The focus of this course is on application of theories and concepts from nursing and public health sciences in assessing health status, preventing and controlling disease, and promoting a healthier population by working with families, aggregates, communities, and health care systems. Students apply system thinking by using epidemiological and community assessment techniques to examine populations at risk, health promotion, and levels of prevention with special emphasis on ethnically diverse and vulnerable populations are incorporated. Major local, state, and national health issues are considered including communicable disease, chronic illness, environmental and occupational health, bioterrorism, emergency and disaster preparedness and response. Practice experiences provide learning experiences in population-based health promotion by collaborating with interdisciplinary public health partners in a local community. (1 credit of practicum equates to 72 clock hours of student practice experience hours.)
Nurses play a critical role in the care of patients with major acute and chronic health problems. They are accountable for clinical outcomes and for promoting quality and safety in patient care through the use of information technology. Students in this course will examine their role in the evaluation of nurse-sensitive indicators, standards, and core measures to develop an evidence-based practice approach to care. Students explore the relationship of genetics and genomics to health and illness as well as infection-control issues. The nurse's role in palliative and end-of-life care and complementary and alternative therapies is also explored. Students apply course concepts and demonstrate an understanding of nursing interventions and agency policy to improve nursing practice. NURS 4000.)
Contemporary nurses who wish to influence the current healthcare system must equip themselves with the knowledge and competencies to lead in times of pressure, constant change, and innovation. Quality Improvement science provides a rich set of tools and techniques and has been adopted by most nursing leaders. Nurses are expected to lead with quality improvement knowledge and competencies. Students in this course work toward gaining these skills by focusing on real practice problems and developing evidence-based solutions. They also learn skills and techniques in team building; strengthening interpersonal, communication, and interdisciplinary collaboration; promoting meaningful use of data to gauge improvements and problem solving; translating day to day practice problems to long term strategy for organizational growth; and identify strategies to manage organizational change. Students apply course concepts through case studies. Through this practice experience, students gain professional knowledge from nursing leaders in practice the application of quality improvement science. (1 credit of practicum equates to 72 clock hours of student practice experience hours.)

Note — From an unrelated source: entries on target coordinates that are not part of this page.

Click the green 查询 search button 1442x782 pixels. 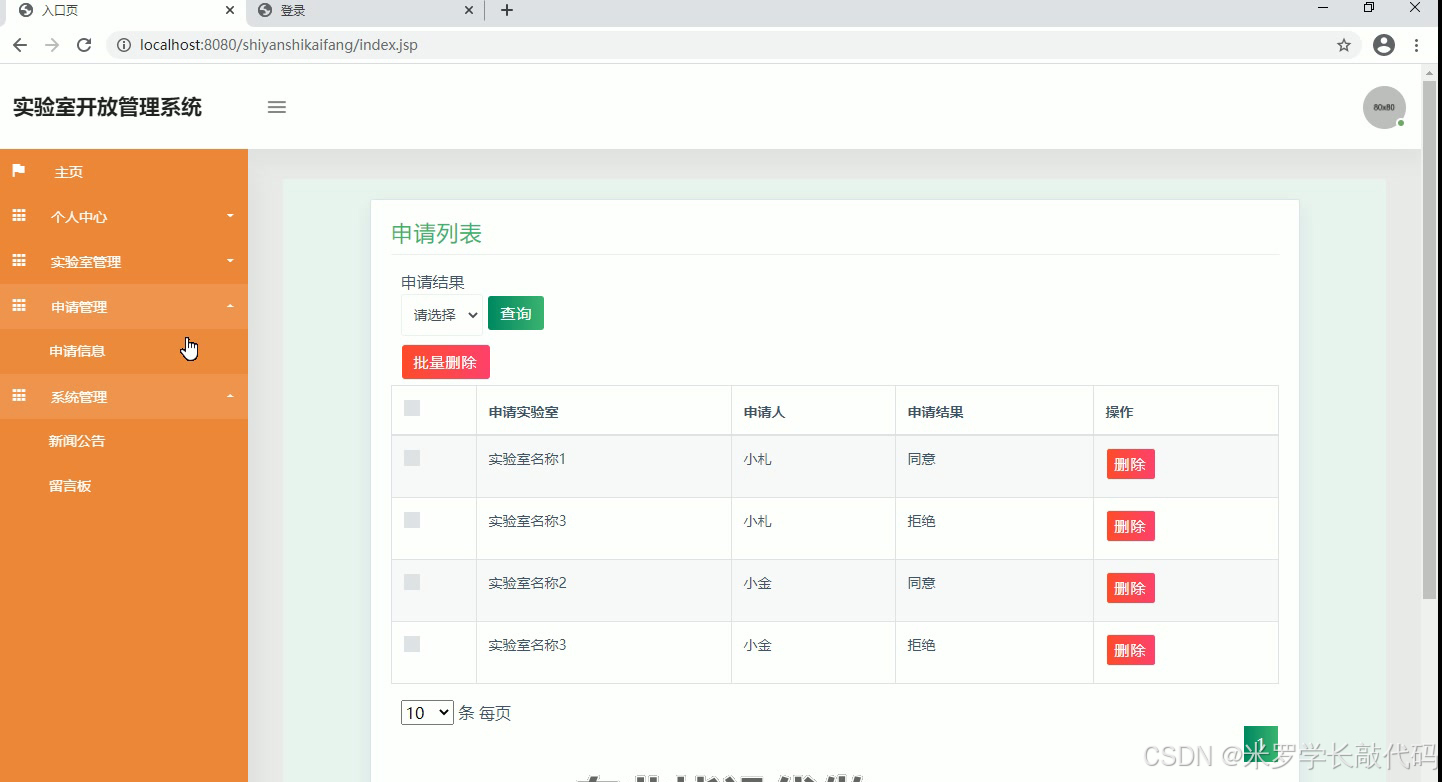tap(515, 313)
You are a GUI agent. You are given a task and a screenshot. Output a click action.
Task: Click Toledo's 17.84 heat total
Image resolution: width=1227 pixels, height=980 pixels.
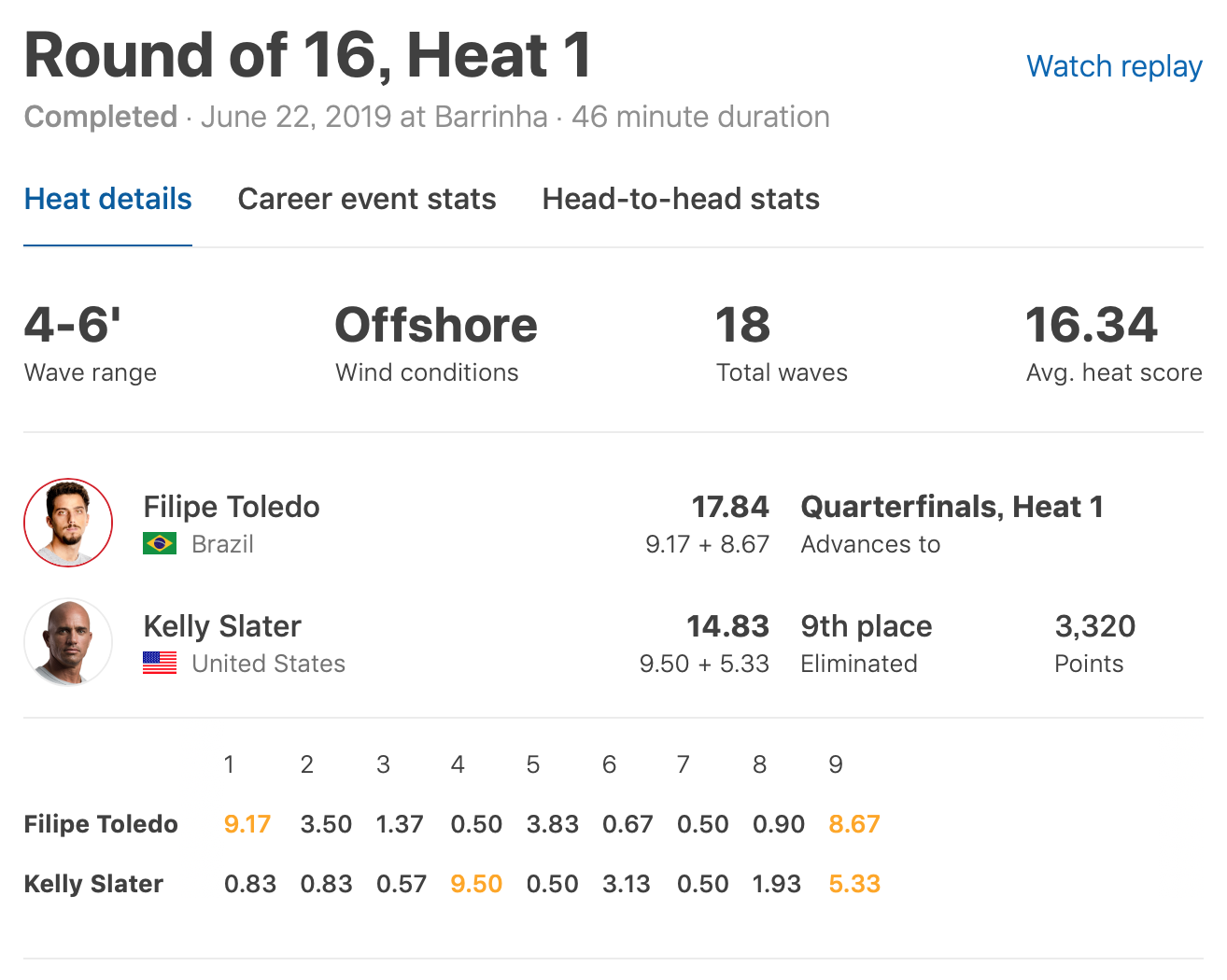pyautogui.click(x=729, y=507)
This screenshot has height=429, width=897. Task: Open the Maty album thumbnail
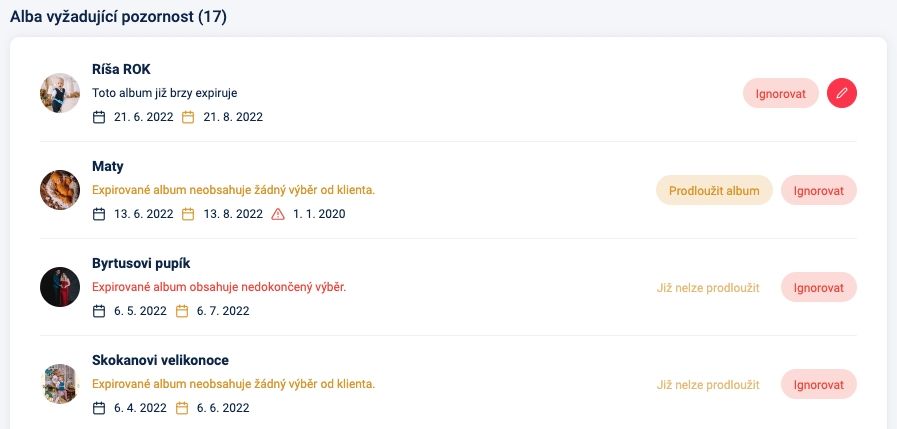[60, 190]
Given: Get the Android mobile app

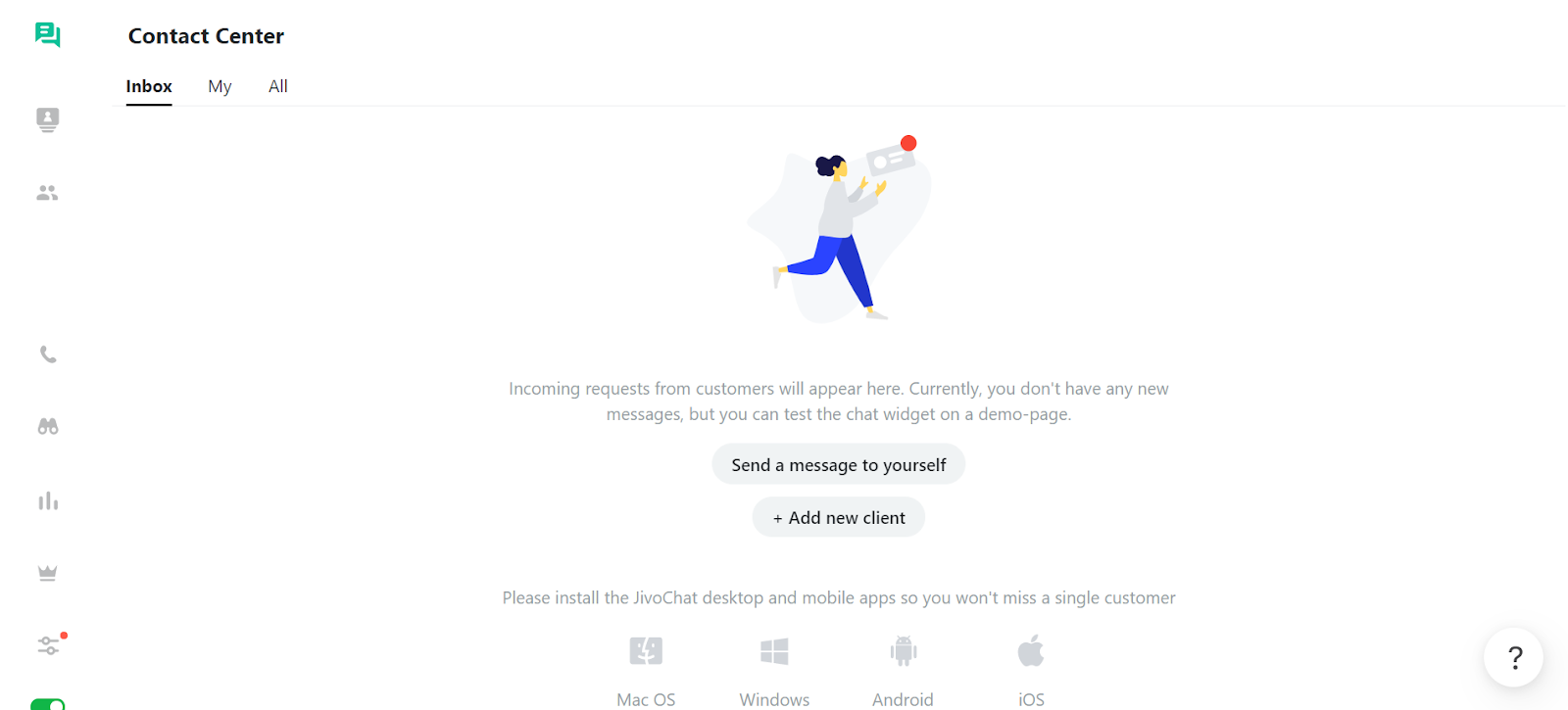Looking at the screenshot, I should 903,671.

Prior nursing credit not applied toward nursing core courses can fulfill up to 80 credits in this category. Students with less than 80 transfer credits can choose courses from any of Walden’s bachelor degree programs.
*Commission on Collegiate Nursing Education (CCNE)

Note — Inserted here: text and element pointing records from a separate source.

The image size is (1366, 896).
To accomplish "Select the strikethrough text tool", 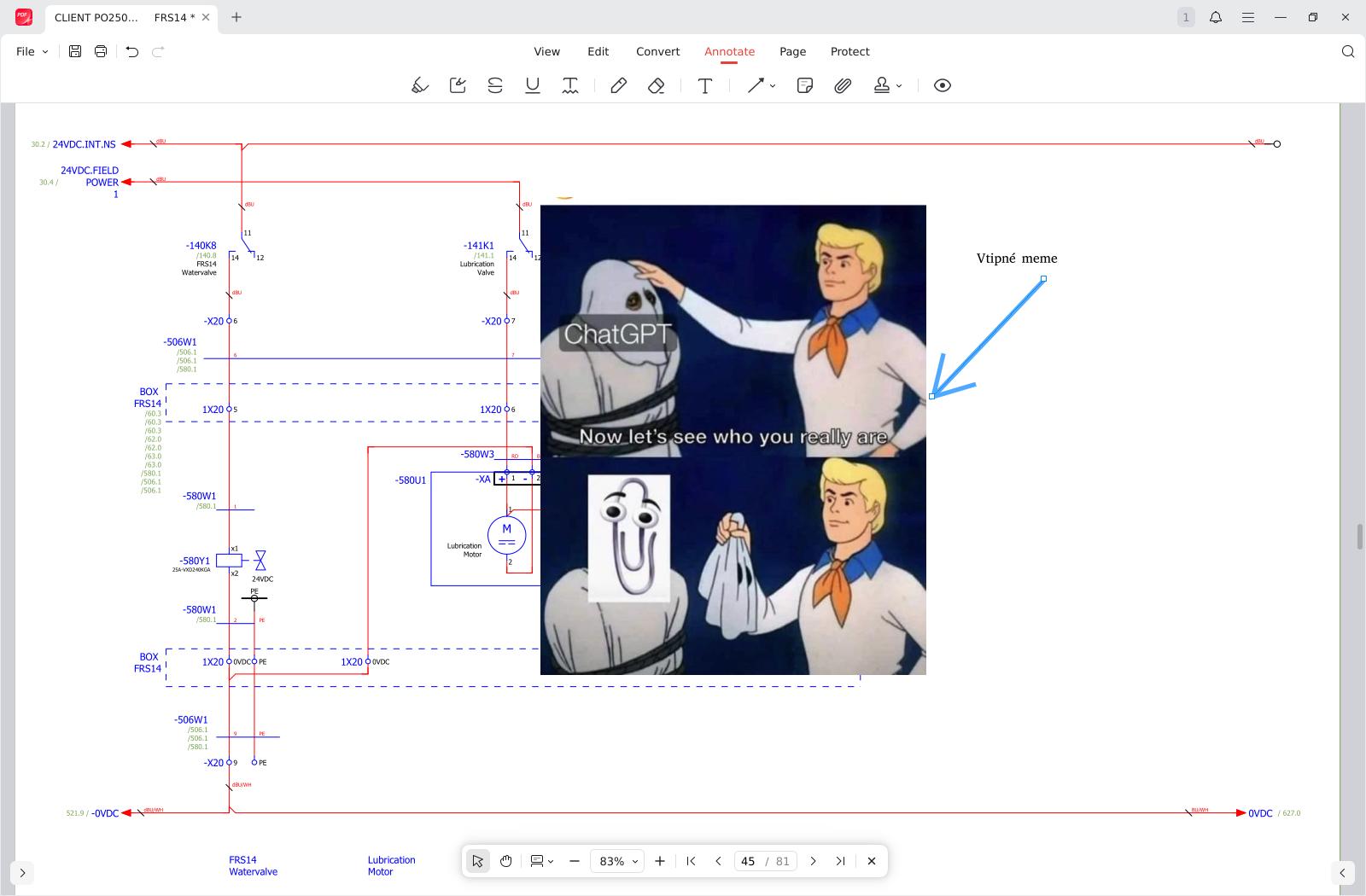I will [495, 85].
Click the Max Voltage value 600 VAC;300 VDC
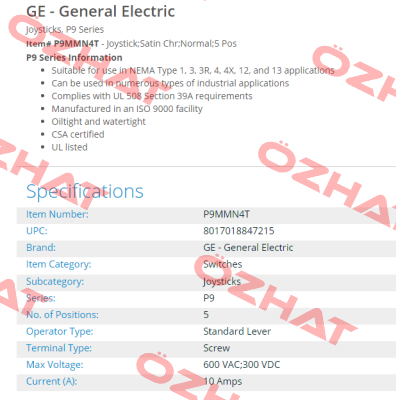396x400 pixels. point(242,365)
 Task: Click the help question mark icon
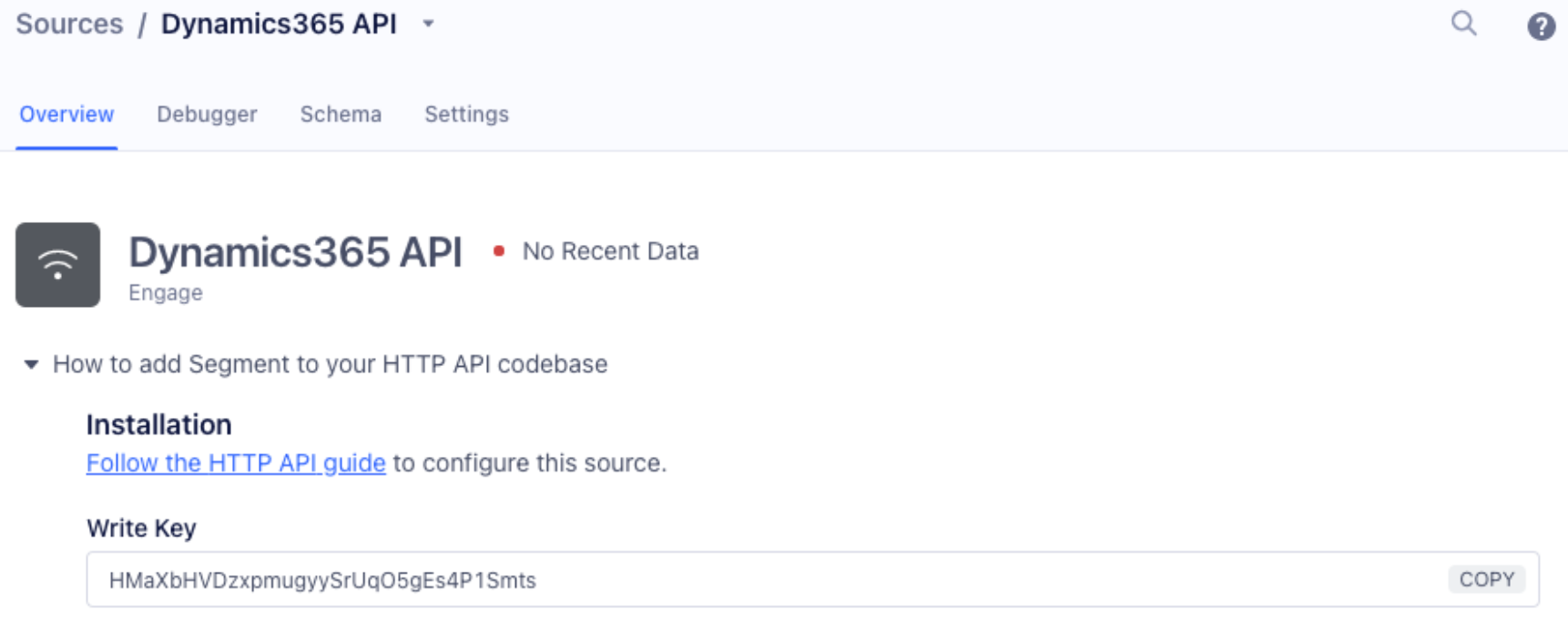tap(1541, 26)
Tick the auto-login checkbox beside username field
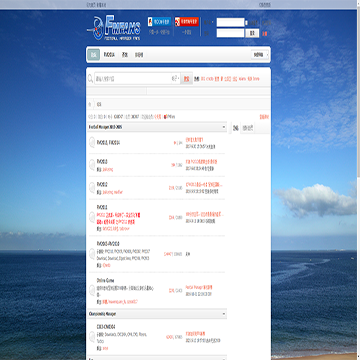This screenshot has width=360, height=360. [x=246, y=23]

The baccalaureate degree program in nursing (BSN), master’s degree program in nursing (MSN), and Doctor of Nursing Practice (DNP) program at Walden University are accredited by the Commission on Collegiate Nursing Education (www.ccneaccreditation.org). Officially recognized by the U.S. Secretary of Education as a national accreditation agency, the Commission on Collegiate Nursing Education (CCNE) is an autonomous accrediting agency, contributing to the improvement of the public’s health. CCNE ensures the quality and integrity of baccalaureate, graduate, and residency programs in nursing.